A l’heure où fleurissent en Afrique nombre de téléfilms approximatifs et de séries mal fagotées, un des plus grands réalisateurs africains apporte une magistrale démonstration de la qualité que peut atteindre ce genre de produits audiovisuels si l’on veut bien y insuffler davantage de cinéma. Projet de série télé au départ, puis de téléfilm, Min yé
puise en effet dans les codes du genre : histoires de tromperies et de jalousies, personnages stéréotypés hauts en couleurs, scénario à rebondissements. Le désir est le moteur de l’action, mais c’est chez Cissé le prétexte à une peinture sans concession et particulièrement caustique de la bourgeoisie bamakoise, de ses permanentes tromperies, sa grossière futilité et de son mépris pour le bas-peuple. Car contrairement au genre, l’identification n’est pas possible et une distance est ainsi maintenue qui favorise l’esprit critique : les personnages de Min yé sont pathétiques voire antipathiques ; ils n’arrivent jamais à leurs fins, se mentent en tous sens, développent des stratagèmes de duperie et sont plutôt agaçants. Mais ils ont une épaisseur humaine qui autorise une réflexion. Mimi (interprétée par la présentatrice de télévision Sokona Gakou) est la deuxième épouse d’Issa Karissi, un cinéaste en vue (joué par le réalisateur Assane Kouyaté). Elle est coléreuse et suffisante mais c’est aussi une femme qui cherche un véritable amour et le trouve dans les bras de son amant Aba, lui-même marié et père de famille. Issa est un indécis chronique, sans autorité et incapable de gérer la polygamie qu’il a mise en place. La liberté que développe Mimi l’insupporte, mais le déstabilise : il sent bien qu’elle retraduit les évolutions des murs et de la société. Plus Mimi s’émancipe, plus il est aussi seul qu’un oiseau sur un mur, et cela malgré la polygamie. Il est l’archétype d’une société en train de changer, que le patriarcat ne pourra régir comme auparavant.

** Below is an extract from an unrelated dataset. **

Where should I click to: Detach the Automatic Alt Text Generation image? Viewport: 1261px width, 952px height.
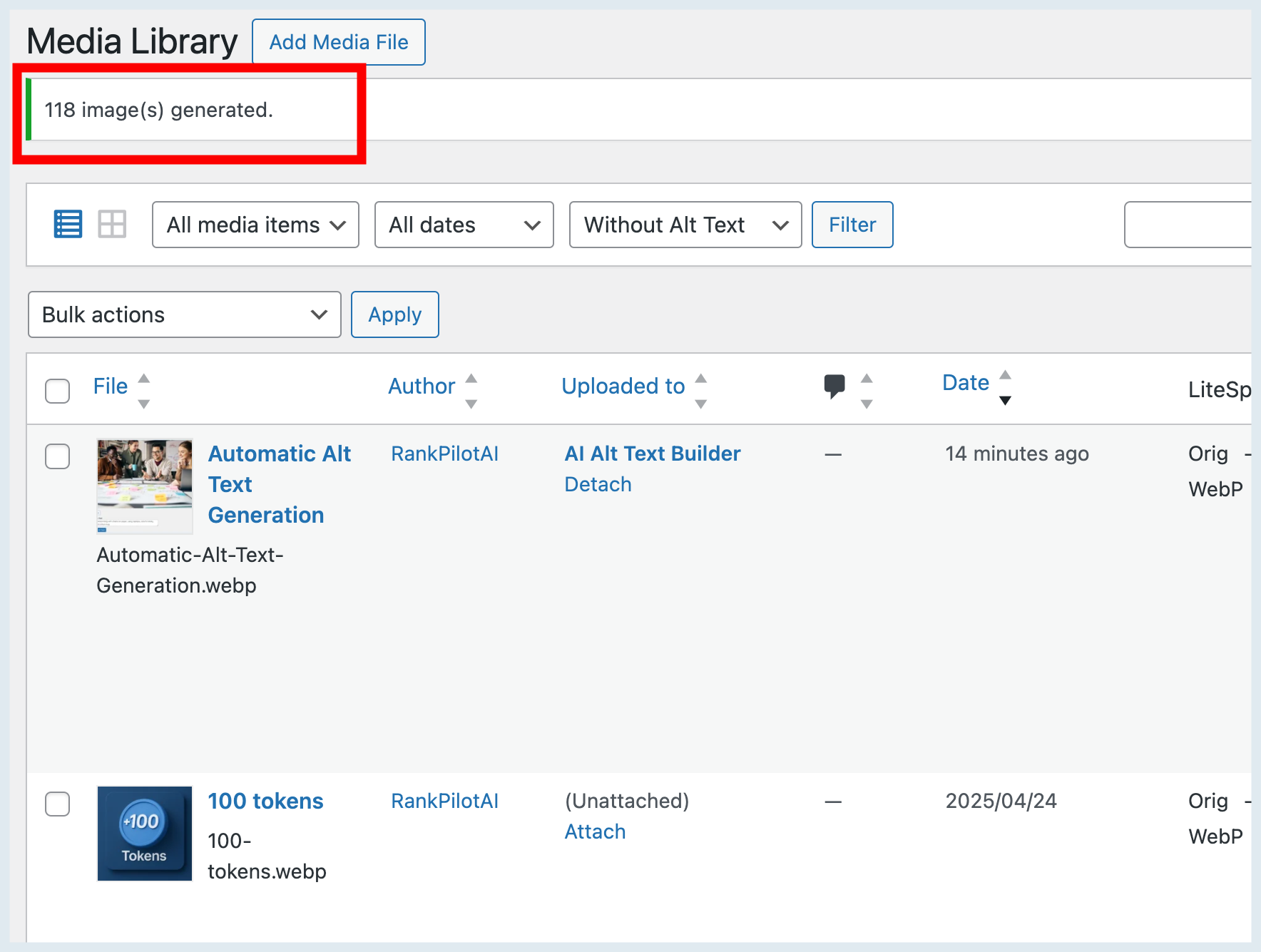pos(598,483)
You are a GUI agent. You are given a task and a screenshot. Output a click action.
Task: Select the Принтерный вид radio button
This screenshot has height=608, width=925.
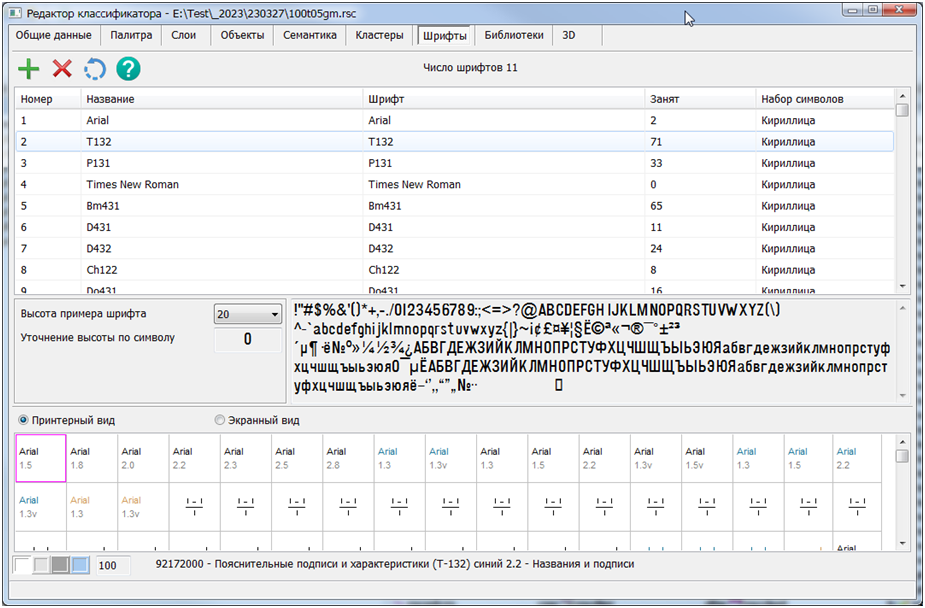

C’est ce changement en cours que Min yé encourage et est en cela au fait de la modernité : le mensonge se généralise et l’on sent bien que ce qui se passe au sein des couples est au diapason de leur environnement, mais l’enjeu est aussi pour les femmes leur autonomie et leur individuation, qui ne pourra que faire bouger la société.
Le film baigne dans les blues maliens d’Ali Farka Touré et les chansons nostalgiques d’Oumou Sangaré ou de Rokia Traoré, mais aussi Vieux Farka Touré, David Reyes, Bassekou Kouyaté, les frères Cissé ou l’Ensemble instrumental du Mali : il en adapte le rythme mais aussi la dynamique méditative. Des images contemplatives viennent volontiers s’insérer entre les scènes dialoguées, ouvrant le registre de l’évocation. Mais ce sont surtout le cadrage des personnages en portraits tout en dignité, l’utilisation des perspectives et des couleurs, la maîtrise des scènes d’intérieur, la dextérité d’une caméra qui prend le temps de son sujet mais sait passer à l’épaule pour soutenir la tension, et les subtiles métonymies qui permettent au film de tenir sa durée autant que de pointer sa vision.
Dans Min yé, la polygamie n’est qu’un jeu de haine entre femmes et d’incapacité pour l’homme : Cissé la condamne sans détour. Mais plus encore, il décrit une classe impotente, à la manière d’une cour tournant sur elle-même sans un regard autour d’elle. Les codes de la série sentimentale lui permettent de renforcer cette impression de huis-clos tout en maintenant la tension. En détournant ainsi un produit populaire, Souleymane Cissé démontre qu’il reste un grand cinéaste.